Iran responds to world powers' nuclear offer
Iran responded yesterday to an incentives package offered by six world powers aimed at resolving a stand-off over Tehran's disputed nuclear ambitions, the official Irna news agency said.
The agency quoted a senior source at Iran's Supreme National Security Council as saying the response was handed to European Union foreign policy chief Javier Solana, but did not give any details about its content.
A spokeswoman for the EU's Javier Solana later confirmed that the response had been delivered yesterday evening in a letter to the European Union's foreign policy chief and to the foreign ministers of the six countries that submitted the offer. She gave no details of the letter. The spokeswoman, Cristina Gallach, had earlier said Solana had held "positive" talks with the Iranian side.
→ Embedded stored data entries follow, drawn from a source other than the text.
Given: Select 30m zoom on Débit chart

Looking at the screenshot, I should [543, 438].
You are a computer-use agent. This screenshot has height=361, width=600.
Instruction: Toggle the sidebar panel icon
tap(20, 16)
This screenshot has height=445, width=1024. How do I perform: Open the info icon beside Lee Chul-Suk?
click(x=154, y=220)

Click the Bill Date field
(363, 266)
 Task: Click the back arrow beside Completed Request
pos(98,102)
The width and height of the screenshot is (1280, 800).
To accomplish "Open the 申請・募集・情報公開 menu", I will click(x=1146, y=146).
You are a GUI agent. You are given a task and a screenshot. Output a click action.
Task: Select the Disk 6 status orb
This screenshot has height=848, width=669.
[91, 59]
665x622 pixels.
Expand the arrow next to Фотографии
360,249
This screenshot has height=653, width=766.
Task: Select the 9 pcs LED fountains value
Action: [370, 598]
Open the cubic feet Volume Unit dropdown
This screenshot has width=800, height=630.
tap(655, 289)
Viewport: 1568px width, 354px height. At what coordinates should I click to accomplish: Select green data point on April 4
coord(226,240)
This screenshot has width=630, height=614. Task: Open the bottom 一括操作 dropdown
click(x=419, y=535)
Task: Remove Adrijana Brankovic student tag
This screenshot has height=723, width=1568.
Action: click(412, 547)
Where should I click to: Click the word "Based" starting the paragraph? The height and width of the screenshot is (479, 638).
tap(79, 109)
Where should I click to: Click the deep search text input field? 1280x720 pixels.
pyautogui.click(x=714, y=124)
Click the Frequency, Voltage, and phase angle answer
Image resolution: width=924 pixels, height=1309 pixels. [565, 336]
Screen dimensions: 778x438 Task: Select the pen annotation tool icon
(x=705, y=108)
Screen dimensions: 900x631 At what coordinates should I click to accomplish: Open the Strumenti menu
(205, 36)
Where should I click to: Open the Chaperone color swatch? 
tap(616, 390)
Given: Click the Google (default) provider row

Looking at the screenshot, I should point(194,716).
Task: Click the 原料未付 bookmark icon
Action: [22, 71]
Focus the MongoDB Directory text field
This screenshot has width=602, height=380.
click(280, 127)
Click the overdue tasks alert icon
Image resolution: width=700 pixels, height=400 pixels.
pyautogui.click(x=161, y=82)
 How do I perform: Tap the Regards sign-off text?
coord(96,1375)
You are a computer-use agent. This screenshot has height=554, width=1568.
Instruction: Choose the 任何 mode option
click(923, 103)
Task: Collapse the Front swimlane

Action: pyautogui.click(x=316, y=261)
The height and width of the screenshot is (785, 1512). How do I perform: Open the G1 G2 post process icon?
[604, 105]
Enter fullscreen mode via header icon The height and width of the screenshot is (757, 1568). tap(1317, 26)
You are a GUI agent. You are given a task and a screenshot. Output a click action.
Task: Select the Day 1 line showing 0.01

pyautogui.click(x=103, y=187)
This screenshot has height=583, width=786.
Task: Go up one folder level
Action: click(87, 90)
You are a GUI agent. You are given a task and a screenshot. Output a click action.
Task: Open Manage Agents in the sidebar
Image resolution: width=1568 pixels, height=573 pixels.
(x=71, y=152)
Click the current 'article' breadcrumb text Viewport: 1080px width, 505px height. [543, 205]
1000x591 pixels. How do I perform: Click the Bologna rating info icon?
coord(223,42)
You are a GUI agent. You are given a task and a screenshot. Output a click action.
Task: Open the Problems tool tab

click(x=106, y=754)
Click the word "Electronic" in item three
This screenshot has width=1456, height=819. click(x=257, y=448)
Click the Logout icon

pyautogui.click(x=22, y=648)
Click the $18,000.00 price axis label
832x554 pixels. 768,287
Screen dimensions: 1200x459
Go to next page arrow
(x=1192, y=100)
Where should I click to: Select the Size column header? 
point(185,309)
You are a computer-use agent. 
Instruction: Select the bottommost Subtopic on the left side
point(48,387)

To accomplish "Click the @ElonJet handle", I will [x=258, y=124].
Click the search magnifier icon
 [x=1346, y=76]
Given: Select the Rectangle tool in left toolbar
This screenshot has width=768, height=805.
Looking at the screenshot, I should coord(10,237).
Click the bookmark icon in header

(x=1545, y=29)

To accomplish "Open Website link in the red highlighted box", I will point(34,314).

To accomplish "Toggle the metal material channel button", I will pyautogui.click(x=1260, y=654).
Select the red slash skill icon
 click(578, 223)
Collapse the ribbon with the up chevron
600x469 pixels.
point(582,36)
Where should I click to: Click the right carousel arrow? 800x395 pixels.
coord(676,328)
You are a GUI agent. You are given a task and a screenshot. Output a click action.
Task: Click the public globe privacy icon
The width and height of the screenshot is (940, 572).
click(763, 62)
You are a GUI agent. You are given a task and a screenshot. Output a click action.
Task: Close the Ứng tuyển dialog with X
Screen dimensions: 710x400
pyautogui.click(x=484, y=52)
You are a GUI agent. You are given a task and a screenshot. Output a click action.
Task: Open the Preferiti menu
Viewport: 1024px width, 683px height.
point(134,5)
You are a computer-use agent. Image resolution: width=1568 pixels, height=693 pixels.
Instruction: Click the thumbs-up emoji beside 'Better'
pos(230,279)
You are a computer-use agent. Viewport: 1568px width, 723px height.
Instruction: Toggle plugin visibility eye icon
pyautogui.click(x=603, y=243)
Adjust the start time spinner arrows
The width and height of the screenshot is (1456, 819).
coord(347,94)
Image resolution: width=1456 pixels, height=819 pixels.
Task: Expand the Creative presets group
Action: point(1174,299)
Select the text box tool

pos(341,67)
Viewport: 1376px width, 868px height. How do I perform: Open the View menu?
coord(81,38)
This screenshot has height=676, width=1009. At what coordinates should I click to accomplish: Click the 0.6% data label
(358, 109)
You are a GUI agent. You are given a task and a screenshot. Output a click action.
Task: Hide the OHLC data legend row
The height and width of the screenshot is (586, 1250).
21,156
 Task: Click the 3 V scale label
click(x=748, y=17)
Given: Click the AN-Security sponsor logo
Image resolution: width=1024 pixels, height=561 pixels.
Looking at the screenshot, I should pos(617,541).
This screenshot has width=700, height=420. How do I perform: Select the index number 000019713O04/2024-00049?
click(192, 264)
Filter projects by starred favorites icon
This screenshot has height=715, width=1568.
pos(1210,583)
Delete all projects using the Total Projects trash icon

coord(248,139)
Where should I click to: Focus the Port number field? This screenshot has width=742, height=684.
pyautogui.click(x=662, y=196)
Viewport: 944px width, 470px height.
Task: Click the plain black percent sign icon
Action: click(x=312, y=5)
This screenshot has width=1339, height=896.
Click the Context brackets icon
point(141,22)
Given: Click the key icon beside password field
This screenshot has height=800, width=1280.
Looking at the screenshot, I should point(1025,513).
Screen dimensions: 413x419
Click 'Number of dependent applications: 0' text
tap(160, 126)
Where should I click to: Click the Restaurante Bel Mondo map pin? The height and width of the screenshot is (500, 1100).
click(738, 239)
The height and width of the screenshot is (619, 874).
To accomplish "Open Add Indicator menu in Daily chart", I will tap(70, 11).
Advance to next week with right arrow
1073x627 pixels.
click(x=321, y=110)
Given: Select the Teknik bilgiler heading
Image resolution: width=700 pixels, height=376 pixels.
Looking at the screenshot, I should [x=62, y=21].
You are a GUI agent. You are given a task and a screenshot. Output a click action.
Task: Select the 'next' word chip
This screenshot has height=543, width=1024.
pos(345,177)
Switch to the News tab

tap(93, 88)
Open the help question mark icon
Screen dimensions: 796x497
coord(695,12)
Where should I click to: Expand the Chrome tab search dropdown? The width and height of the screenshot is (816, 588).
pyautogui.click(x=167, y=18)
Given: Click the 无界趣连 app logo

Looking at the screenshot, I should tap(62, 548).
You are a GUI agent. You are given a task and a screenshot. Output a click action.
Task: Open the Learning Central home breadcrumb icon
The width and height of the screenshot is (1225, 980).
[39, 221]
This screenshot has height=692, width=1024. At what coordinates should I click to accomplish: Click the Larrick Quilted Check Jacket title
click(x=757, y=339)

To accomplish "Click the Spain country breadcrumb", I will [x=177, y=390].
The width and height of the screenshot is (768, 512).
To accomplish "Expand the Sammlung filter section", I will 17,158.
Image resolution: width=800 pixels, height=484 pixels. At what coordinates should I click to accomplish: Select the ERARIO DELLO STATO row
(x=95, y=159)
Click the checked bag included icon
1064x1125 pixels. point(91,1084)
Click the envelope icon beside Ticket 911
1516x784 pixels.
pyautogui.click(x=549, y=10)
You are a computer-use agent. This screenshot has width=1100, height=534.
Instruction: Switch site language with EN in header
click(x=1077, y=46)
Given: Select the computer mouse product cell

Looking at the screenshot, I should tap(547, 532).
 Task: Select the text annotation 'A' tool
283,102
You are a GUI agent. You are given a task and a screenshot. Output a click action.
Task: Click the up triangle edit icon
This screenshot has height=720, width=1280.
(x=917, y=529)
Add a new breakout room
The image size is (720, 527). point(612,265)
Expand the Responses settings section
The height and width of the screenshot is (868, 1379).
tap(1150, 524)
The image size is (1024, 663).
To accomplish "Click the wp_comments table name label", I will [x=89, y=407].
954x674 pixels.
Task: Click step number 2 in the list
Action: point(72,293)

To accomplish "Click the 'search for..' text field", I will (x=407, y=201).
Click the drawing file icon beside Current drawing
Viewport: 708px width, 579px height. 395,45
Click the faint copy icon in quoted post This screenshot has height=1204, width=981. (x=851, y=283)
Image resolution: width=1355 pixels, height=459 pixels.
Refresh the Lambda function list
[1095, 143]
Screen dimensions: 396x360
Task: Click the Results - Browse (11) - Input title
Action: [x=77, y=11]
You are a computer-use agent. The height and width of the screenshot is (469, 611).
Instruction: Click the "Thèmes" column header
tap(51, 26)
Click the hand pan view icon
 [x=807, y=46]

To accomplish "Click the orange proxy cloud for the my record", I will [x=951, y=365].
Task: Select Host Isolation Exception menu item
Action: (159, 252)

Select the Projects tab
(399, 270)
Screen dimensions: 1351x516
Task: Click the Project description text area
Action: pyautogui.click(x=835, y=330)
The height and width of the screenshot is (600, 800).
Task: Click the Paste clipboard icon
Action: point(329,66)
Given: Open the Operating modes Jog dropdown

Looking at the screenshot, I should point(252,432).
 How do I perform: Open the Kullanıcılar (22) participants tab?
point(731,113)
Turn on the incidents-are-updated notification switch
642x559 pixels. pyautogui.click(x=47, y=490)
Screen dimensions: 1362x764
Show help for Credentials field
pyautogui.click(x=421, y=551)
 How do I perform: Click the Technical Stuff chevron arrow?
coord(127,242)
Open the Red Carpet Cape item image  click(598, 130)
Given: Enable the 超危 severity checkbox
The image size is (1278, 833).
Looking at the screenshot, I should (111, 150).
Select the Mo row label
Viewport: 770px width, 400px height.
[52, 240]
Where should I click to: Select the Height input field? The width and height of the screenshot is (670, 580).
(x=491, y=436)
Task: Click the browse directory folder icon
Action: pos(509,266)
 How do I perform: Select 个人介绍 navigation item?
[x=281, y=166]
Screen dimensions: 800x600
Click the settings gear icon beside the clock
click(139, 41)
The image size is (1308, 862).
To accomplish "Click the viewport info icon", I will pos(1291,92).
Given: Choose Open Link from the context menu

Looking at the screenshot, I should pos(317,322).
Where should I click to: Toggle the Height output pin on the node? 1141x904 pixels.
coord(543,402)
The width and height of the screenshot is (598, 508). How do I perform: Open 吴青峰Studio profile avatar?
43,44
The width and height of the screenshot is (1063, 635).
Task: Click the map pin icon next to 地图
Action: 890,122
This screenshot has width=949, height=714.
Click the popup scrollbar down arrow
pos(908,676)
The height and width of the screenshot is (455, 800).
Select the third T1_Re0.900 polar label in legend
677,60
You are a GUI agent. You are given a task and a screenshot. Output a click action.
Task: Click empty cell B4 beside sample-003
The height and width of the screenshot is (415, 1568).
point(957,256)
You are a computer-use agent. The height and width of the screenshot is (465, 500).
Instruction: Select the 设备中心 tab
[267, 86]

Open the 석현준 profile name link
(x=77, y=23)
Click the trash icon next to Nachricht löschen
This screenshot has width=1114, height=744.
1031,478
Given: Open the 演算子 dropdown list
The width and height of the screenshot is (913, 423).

The offer of economic and other incentives proposed by the six-the United States, China, Russia, Germany, Britain and France - was presented to Iran by Solana last month to try to persuade Iran to halt work they fear is aimed at making bombs.
The Islamic Republic has said it is willing to enter talks about the offer but has repeatedly rejected demands to halt uranium enrichment, which can have both civilian and military uses.
The long-running dispute over Iran's nuclear programme has sparked fears of a military confrontation and has helped send oil prices to record highs on global markets.
"The Islamic Republic of Iran's response to Solana and the (six powers') foreign ministers was submitted to Solana by Iran's ambassador to Brussels," the source told Irna, adding it was signed by Foreign Minister Manouchehr Mottaki.
State radio earlier said Saeed Jalili, Iran's chief nuclear negotiator, told Solana by telephone Iran would respond to a letter from the six world powers later on Friday. The two men agreed to hold more talks later this month, the radio said.
The letter Jalili referred to formed part of the incentives package presented by Solana. His comments did not make clear how detailed Iran's response would be.
The incentives package says formal negotiations on the offer can start as soon as Iran suspends uranium enrichment.
It is a revised version of an offer spurned by Iran in 2006, which included civilian nuclear cooperation as well as wider trade in aircraft, energy, high technology and agriculture.
said Iran, which has earlier presented its own package of proposals aimed at resolving the row, had prepared its response by concentrating on common ground between the two sides and with a constructive and creative outlook.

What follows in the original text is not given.